Bill Wells poked his head round the door. "Mickey Harris's brief has arrived, Jack." He gave Liz a curt nod. "And Mr. Mullett has just come in, Sergeant—sorry, I'm ten days premature—I meant Inspector."
Frost dropped down into the old, familiar chair which seemed to mould itself round him and watched Kirk-stone, the sleek and plump solicitor, dust his chair carefully with a handkerchief before allowing his £600 suit to touch it. Kirkstone grunted as Frost intoned the preliminaries and watched in a bored fashion as Morgan started the cassette recorder. Frost slid across a photograph of the seventeen-year-old Cherry Hall. "Recognize her, Mickey?"
Mickey gave it the briefest of glances before shaking his head. "No."
"You don't know who she is? You don't know her name?"
Mickey glanced at the lawyer, who nodded he should answer. "Correct."
"She's a prostitute who'd been plying for hire on Harry Grafton's sacred turf. Did Harry ask you to warn her off?"
Another check with the lawyer. "No."
"Come off it, Mickey. Harry told you to warn her off but you were having such fun beating up a seventeen-year-old girl, breaking her ribs, knocking out her teeth, you just couldn't stop. Is that what happened, Mickey?"
Kirkstone gave a little cough and a slimy smile. "As my client doesn't know the young lady and has never met her, there is no way he could have hit her."
"Good point," agreed Frost. "But if he didn't know her and didn't beat her up, why did he phone the hospital to ask how the poor cow was?" As Mickey opened his mouth to answer, Frost's hand came up to stop him. "Before you deny it, Mickey, you should know that the hospital tapes all calls and you came over loud and clear."

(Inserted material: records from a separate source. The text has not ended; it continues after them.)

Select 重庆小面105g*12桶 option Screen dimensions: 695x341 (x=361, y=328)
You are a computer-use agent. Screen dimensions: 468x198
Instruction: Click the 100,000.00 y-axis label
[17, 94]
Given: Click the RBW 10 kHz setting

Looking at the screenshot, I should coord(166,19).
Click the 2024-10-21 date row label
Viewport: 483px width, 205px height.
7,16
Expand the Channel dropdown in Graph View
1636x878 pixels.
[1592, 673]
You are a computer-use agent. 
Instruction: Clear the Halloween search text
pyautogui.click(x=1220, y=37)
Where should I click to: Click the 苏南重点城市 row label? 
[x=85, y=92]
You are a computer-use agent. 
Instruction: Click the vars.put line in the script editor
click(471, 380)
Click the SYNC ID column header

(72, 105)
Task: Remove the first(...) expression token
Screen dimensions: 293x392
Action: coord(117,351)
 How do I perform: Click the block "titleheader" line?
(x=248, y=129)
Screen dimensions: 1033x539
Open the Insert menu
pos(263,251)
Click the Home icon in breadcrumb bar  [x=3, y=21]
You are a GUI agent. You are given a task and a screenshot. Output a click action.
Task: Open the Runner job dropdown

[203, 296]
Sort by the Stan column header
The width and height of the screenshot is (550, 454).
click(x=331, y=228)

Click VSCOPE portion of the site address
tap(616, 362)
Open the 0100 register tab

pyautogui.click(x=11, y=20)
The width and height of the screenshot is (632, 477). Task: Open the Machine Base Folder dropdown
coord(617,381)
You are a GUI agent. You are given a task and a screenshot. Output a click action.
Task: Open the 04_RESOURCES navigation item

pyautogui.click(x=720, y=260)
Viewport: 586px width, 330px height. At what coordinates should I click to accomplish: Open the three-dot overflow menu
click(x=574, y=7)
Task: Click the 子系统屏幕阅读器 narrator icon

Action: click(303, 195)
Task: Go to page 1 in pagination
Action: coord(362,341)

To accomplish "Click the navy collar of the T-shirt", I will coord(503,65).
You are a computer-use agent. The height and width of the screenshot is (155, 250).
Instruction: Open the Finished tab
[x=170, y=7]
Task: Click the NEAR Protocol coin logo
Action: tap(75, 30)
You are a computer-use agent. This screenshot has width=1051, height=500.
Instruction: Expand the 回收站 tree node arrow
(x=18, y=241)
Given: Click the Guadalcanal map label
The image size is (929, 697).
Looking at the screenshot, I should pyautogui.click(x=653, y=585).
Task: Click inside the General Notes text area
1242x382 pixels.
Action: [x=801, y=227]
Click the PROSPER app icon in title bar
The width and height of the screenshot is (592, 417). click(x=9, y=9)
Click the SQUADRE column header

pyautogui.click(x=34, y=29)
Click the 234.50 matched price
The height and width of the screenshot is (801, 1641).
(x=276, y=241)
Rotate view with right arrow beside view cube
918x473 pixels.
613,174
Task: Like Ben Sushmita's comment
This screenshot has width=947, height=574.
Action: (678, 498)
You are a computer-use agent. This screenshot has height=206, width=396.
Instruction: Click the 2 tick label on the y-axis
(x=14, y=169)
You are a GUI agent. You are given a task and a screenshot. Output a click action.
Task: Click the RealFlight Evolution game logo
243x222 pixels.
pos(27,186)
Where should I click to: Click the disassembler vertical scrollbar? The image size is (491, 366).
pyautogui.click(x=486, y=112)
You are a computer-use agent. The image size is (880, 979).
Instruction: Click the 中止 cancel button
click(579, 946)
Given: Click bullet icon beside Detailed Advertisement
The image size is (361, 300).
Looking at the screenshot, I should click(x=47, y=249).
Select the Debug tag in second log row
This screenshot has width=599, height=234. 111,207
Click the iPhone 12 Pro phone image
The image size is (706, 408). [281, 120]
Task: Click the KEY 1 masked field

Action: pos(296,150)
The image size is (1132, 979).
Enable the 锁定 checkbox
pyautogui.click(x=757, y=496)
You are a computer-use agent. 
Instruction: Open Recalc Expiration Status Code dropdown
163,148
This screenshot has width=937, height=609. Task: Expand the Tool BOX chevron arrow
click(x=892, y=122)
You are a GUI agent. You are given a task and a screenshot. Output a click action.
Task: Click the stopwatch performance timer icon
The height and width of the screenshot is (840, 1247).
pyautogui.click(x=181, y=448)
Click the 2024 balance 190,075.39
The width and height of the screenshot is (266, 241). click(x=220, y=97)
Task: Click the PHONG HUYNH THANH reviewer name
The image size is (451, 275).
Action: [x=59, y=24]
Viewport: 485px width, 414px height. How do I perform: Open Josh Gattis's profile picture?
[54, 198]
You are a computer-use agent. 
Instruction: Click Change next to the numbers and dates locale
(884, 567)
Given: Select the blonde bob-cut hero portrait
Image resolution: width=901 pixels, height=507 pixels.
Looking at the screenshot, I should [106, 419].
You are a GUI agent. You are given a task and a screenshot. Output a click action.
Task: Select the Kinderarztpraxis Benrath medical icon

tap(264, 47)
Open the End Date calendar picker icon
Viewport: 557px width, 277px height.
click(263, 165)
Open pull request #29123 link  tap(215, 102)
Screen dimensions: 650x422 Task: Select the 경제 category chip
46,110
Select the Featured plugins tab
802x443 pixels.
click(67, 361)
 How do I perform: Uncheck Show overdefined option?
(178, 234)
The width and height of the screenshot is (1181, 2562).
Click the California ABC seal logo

"A word with my client," said the lawyer. Frost leant back and smoked as Harris and Kirkstone huddled together murmuring inaudibly, until the lawyer indicated that Mickey was ready to answer.
"All right, Inspector. I didn't tell the truth because I was embarrassed. I was a client of hers a couple of nights ago. Someone told me she had been beaten up, so I phoned the hospital to enquire about her. I even sent her a bunch of flowers."
"An act of kindness," smirked the lawyer.
"You make me feel a swine for ever doubting you," said Frost. He took the photograph back and swapped it for one of Mary Adams. "Recognize this one, Mick?"
Mickey stared at the photograph then shot a quick glance to the lawyer who, with a barely perceptible shake of the head, told him to say no.
"No."
"Her name is Mary Adams, trade name Lolita. She operated from a flat in Clayton Street. Ever been there?"
"Never."
"When business was slack she used to go after the crumpet hunters in Denton Parade and King Street, an area on which Harry Grafton felt he had monopoly trading rights. Harry told you to warn her off, didn't he—to rough her up a bit?"
"No. And if she says I did, she's lying."
"Yes—she's lying . . . in the bleeding morgue, Mickey. You went too far this time. She's dead."
"Dead?" Mickey blinked with indignation. "That's rubbish. I never touched her. I never went near her." He turned to the lawyer for support but Kirkstone appeared to be busying himself writing copious notes on a sheet of A4 paper. Mickey was on his own with the murder charge.
"You like to phone them up after you pay them a visit, don't you, Mickey? You thought you'd phoned this girl, but she couldn't answer the phone as she was dead. You actually spoke to one of my women officers. You boasted about beating Mary up."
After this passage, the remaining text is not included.